About this task: Carry on the account of Ne Win's 1987 retirement announcement from the point where it stops.

Text excerpt:
Sayamagyi replied, “from what I gathered, the recommendation was
considered seriously and a review of the position was made by two people,
namely U Ba Nyein and U Aung Gyi24 who
were considered “unofficial advisors” to Gen. Ne Win. The proposition was then put to Thura U Tun,
the Minister of Finance who was concurrently the Deputy Prime Minister, who
after considering it passed it on to the Prime Minister, thence to the BSPP
Central Committee which agreed to it.
The matter was then passed on to the Pyithu Hluttaw (Parliament),
which approved the plan. This was
subsequently put to the appropriate international body. The downgrade was approved but the debt
resolution did not materialize because ostensibly of the “G7 problem.” Sayamagyi remarked that, “this makes one
wonder how and which way such international organizations work and quite
clearly this is felt to be another let down by foreigners, bringing about
Myanmar’s phobia.” The Sayamagyi confirmed Cousin’s earlier narrative
of how, by 1987, having concluded that a change of leadership and political and
economic systems would be appropriate, General Ne Win called for a meeting with
all his senior staff members and met at the Kyaikasan Club grounds in the Saya
San Hall on the 6th July 1987.
Sayamangi recalled how Ne Win had announced that as a gentleman and an
officer he would be prepared to bear all the consequences of what had been done
and would “accept any punishment that the Central Executive Committee thought
fit to impose.” At the same time he announced his retirement from all his posts
and with him, his lieutenants, and he intimated his desire to retire to spend
his time meditating in his house.25 Gen. Ne Win advocated the turnaround/change
immediately. However the majority of the Central Executive Committee (CEC)

Source data:
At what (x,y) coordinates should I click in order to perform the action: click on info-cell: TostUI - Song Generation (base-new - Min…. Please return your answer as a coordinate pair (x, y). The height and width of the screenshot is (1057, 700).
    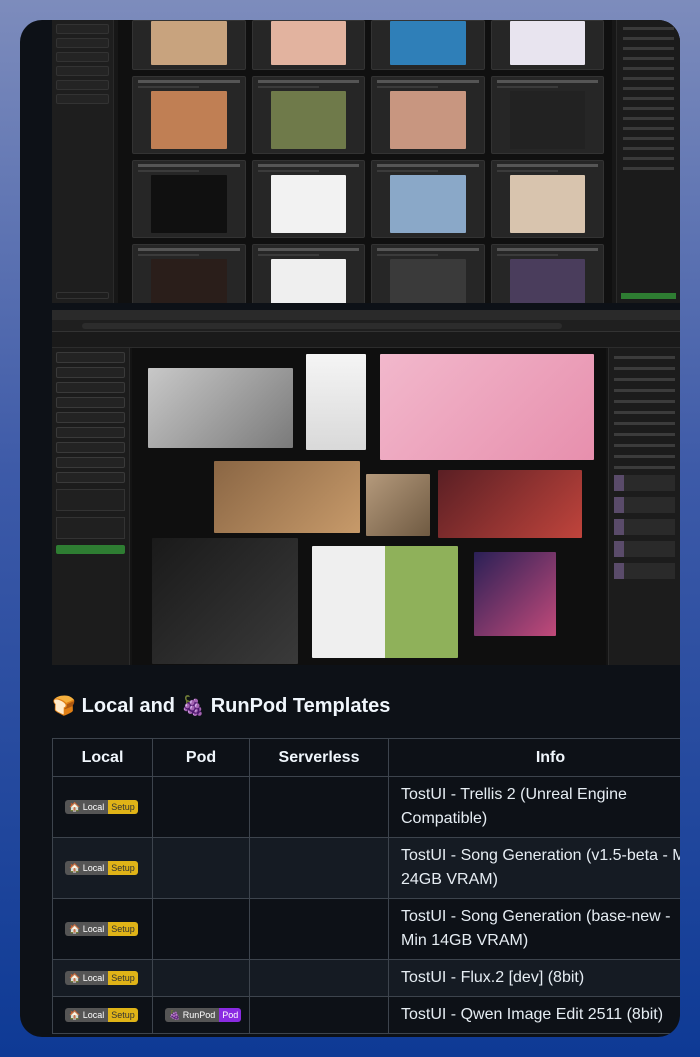
    Looking at the image, I should click on (534, 929).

Reply:
members voted that an Emergency Party Congress be called in November and
December of the year, to make the necessary amendments and change. There were in the meantime appeals for him to
stay on to lead but he was adamant his decision was irrevocable and that he
would ‘turn his back’ on politics.” Having been kept apprised of the situation leading
to Gen. Ne Win’s retirement by my usual respondents, over this chat with the
Sayamagyi I raised questions, inter alia,
of whether or not Gen. Ne Win’s pull out was somewhat too little, too late and
what the implications would be to him personally over the sea change in his
position – from zenith to nadir as it were, or indeed if there was any “loss of
face,” personally, and to the Country, in general. I could not help seeing that her narrative /
anecdotes were essentially similar to that of my key respondents. The Sayamagyi’s response served to confirm Brother’s
and Cousin’s views in that, “Gen.Ne Win’s timing was not the problem either to
himself or to the State. Personally
there was no “ego” problem nor the cultural problem of “face loss” as foreign
Asian observers (or locals) might think because he held sway to the very
end. He volunteered to step down and not
that he was forced to do so. Indeed
there were appeals for him to stay on.
Sayamagyi volunteered the information that, meditation apart, he had so
many other ways of spending time e.g., chess playing and reading, which would
keep him busy. Returning to the scenario
of the time, it was said that at the State level, there was no open
demonstration but just pockets of shows of unhappiness here and there and the Tatmadaw was still in full control of
all the goings on; rice could still be found on the table. Indeed, even at a very late hour, Sayamagyi
narrated, “according to one of your own ‘friends’ Gen. Ne Win had mentioned
that in case any one created problems, unlike on previous occasions, any firing
of guns would not be into the air, but direct.
It was the delay in the follow up action after his resignation that was
the problem, not to mention the quandary of the combination of confusion or
mismatch of the psycho-cultural pon, awza
and ana of his successors.”
Sayamagyi concluded, “had action been taken immediately, probably the
Conflagration would not have taken place.”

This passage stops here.